As the NYT says, “Palin was inventing a new definition for an emotionally laden phrase. Blood libel is typically used to describe the false accusation that Jews murder Christian children to use their blood in religious rituals, in particular the baking of matzos for passover. The term has been used for centuries as the pretext for anti-Semitism and violent pogroms against Jews.” Franklin Graham rushed to Palin’s defense, saying he’s “shocked” that fingers are pointing at Sister Sarah.

A leading evangelical said he is folding a project that aimed to foster political civility due to a lack of interest.

Religious persecution is not only more prevalent among Muslim-majority countries, but it also generally occurs at more severe levels, say authors of a new study on religious freedom.


A gunman in Egypt killed a 71-year-old Christian man and wounded five other in another attack on an already traumatized community. Egypt recalled its ambassador to the Vatican after Pope Benedict XVI demanded that certain countries, including Egypt, do more to protect their Christian minorities. Iran has arrested about 70 Christians since Christmas in a crackdown that demonstrates the emptiness of Islamic leaders’ boasts that they provide room for other faiths, the AP reports. An anti-terrorism court in Pakistan sentenced an imam and his son to life imprisonment for tearing down and trampling a poster containing Quaranic verses, according to AFP.
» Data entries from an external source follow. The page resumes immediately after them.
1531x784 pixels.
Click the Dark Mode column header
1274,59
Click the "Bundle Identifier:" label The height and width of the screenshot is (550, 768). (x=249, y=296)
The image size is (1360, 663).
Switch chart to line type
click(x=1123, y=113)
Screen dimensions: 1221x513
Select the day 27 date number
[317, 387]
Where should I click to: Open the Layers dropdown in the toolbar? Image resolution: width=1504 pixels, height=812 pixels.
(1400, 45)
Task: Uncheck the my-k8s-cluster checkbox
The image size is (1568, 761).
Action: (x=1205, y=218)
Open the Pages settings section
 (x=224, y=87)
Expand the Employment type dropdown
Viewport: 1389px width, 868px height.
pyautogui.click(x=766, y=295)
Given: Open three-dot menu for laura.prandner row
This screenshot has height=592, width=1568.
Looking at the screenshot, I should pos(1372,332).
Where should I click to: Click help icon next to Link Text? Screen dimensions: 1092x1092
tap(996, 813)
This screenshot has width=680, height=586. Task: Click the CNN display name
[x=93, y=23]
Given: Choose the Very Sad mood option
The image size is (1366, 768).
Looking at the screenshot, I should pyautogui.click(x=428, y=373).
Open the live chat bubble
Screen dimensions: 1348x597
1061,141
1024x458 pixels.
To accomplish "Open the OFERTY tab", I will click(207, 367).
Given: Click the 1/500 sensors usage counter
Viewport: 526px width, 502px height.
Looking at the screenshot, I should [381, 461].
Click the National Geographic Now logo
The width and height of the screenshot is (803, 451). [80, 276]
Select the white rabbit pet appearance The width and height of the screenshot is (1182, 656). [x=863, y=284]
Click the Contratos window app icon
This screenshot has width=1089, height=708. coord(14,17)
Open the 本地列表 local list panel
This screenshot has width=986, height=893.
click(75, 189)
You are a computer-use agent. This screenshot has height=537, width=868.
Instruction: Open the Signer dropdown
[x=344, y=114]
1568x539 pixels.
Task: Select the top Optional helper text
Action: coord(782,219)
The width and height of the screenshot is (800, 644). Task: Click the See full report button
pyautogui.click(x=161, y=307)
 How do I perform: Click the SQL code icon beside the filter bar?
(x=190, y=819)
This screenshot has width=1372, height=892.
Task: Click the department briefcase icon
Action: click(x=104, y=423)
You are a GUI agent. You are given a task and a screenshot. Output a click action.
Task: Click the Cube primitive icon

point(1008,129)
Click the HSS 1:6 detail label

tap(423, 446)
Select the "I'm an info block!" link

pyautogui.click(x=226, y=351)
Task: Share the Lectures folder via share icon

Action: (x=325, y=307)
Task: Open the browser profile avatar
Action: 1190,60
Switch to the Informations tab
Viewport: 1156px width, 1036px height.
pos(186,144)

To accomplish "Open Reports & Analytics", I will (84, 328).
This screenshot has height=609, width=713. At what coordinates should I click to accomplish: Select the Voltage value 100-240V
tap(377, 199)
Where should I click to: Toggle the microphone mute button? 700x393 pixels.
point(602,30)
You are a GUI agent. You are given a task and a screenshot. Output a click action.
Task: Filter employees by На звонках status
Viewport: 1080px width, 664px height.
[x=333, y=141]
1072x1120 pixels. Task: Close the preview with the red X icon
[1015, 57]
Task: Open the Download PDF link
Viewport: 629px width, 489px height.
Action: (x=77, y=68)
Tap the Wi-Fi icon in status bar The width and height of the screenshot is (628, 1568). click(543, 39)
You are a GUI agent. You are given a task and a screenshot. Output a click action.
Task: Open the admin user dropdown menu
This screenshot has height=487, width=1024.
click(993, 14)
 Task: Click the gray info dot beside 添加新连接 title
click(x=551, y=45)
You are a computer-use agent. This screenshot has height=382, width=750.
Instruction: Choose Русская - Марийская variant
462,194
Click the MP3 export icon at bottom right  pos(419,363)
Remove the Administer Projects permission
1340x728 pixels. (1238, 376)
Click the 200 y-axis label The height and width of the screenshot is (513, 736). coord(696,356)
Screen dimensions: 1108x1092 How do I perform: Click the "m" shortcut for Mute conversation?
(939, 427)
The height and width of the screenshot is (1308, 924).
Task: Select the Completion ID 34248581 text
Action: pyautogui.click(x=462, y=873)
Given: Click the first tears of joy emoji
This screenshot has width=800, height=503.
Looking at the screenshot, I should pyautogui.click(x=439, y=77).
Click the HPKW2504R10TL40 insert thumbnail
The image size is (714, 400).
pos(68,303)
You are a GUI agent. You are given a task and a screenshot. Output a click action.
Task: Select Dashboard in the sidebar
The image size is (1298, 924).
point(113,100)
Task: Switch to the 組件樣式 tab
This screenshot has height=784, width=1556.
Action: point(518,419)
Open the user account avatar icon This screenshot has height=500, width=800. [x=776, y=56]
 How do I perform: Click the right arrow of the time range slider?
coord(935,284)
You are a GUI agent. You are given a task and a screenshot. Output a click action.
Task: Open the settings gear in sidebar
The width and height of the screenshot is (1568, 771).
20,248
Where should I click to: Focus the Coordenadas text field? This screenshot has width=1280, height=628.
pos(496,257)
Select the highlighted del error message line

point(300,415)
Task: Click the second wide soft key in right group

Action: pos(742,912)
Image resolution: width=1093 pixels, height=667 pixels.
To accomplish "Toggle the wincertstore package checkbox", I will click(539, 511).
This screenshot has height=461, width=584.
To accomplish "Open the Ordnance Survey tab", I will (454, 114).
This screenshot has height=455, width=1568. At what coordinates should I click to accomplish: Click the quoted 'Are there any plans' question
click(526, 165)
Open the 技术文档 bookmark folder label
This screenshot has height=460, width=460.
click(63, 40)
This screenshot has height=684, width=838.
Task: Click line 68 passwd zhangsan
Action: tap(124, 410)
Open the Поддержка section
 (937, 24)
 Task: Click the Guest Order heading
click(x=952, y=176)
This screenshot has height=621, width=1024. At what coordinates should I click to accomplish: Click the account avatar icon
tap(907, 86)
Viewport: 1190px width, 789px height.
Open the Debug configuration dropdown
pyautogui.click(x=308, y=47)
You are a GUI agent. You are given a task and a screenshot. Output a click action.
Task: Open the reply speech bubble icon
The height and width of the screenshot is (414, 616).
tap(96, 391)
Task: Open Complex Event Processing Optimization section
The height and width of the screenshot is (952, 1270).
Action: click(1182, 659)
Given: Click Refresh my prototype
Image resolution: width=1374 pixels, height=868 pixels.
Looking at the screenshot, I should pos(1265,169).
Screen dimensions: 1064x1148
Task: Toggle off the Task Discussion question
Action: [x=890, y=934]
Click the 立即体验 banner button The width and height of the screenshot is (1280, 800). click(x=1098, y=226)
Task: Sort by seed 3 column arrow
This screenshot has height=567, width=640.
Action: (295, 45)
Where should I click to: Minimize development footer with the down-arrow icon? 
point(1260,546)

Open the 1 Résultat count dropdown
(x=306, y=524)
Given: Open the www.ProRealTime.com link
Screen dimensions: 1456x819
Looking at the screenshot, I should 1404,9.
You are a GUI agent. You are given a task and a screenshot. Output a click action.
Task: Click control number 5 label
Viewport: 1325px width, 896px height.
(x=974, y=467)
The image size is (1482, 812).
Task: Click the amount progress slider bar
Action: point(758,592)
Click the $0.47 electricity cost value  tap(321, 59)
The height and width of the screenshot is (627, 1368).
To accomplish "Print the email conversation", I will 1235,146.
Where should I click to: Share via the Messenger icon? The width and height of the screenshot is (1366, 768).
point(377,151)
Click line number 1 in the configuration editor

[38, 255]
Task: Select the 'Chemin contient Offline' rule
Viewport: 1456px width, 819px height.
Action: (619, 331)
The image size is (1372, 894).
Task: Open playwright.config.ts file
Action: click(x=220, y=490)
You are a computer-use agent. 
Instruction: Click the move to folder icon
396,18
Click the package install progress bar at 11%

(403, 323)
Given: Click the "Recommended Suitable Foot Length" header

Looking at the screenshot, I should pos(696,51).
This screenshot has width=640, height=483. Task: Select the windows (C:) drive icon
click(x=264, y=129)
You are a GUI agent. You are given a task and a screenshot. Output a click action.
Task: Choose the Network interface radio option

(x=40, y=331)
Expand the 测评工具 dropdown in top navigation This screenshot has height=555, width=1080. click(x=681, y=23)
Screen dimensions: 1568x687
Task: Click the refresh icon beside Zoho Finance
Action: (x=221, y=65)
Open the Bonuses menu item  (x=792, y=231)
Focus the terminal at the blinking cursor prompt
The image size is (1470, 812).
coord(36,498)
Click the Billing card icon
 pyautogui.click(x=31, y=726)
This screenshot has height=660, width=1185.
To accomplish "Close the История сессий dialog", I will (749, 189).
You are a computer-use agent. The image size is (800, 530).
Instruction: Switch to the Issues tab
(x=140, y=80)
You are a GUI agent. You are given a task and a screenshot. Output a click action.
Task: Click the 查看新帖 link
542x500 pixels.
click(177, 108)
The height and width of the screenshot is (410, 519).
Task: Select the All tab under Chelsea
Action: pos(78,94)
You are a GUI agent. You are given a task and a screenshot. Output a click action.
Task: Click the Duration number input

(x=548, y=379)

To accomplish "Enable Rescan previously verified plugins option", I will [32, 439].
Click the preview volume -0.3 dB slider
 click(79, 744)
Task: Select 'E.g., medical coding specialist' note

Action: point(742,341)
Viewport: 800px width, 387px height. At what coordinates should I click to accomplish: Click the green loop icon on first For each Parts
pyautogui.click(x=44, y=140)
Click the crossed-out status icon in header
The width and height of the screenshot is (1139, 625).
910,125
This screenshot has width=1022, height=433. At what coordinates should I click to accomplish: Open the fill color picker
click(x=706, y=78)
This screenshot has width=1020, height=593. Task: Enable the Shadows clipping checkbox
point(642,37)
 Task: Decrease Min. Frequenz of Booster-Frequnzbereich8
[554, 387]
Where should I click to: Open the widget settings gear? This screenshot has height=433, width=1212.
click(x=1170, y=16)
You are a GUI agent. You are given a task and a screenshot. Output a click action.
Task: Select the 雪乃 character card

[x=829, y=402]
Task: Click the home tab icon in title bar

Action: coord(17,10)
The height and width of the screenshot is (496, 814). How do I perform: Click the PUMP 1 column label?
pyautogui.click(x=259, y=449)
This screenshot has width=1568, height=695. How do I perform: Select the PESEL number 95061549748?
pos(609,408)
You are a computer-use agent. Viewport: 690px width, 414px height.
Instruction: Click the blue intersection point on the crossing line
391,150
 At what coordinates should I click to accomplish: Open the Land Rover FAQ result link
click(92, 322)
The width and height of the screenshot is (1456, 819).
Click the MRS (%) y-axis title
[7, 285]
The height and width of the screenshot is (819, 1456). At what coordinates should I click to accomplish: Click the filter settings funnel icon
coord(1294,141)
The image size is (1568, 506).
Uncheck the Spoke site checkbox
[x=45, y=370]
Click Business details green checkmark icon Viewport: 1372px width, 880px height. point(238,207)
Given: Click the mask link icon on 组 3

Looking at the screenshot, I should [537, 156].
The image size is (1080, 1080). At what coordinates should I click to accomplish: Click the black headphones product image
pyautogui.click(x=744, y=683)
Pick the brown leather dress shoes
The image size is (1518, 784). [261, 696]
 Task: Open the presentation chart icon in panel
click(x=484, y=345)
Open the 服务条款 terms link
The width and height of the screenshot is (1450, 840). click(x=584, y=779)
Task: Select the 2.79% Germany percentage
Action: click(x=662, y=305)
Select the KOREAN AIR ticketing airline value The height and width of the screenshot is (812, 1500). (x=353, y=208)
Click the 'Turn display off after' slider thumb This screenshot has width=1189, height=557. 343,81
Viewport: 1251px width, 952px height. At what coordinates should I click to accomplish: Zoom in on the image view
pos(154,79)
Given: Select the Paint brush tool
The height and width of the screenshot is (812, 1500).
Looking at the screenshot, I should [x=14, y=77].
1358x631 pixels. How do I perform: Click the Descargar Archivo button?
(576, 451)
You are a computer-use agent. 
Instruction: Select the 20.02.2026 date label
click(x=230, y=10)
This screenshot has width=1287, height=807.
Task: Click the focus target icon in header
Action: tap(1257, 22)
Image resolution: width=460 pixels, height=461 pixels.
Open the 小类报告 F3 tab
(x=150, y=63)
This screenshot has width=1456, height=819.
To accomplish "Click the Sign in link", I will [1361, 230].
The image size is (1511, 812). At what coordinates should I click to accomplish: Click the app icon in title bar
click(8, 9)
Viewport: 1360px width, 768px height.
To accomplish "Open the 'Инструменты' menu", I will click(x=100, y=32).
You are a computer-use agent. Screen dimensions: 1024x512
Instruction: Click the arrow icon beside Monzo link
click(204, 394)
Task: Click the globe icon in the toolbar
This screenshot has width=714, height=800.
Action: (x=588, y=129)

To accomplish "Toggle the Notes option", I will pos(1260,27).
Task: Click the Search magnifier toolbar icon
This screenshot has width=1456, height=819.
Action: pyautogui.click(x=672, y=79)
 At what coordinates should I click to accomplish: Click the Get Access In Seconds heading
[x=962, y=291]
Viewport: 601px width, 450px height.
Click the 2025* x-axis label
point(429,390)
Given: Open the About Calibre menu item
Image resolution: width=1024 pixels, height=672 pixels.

Rep. Peter King, R-N.Y., who plans to hold hearings on the “radicalization of American Muslims,” told a conservative radio host that usually “when a war begins, we’re all Americans. But in this case, this is not the situation.”

An Ohio science teacher accused of burning the image of a cross on students’ arms told the AP that he’s disappointed school officials voted to fire him. The Archdiocese of New York says it will close 27 schools at the end of the current academic year.

Religious Americans have donated $300 million dollars and thousands of volunteers to earthquake-shattered Haiti, according to USA Today.

The Audubon Society says the rash of mysterious bird deaths is not a sign of the apocalypse (or aflockalypse, if you will), nor of God’s displeasure with the repeal of Don’t Ask/Don’t Tell, but merely nature marching its normal deadly course.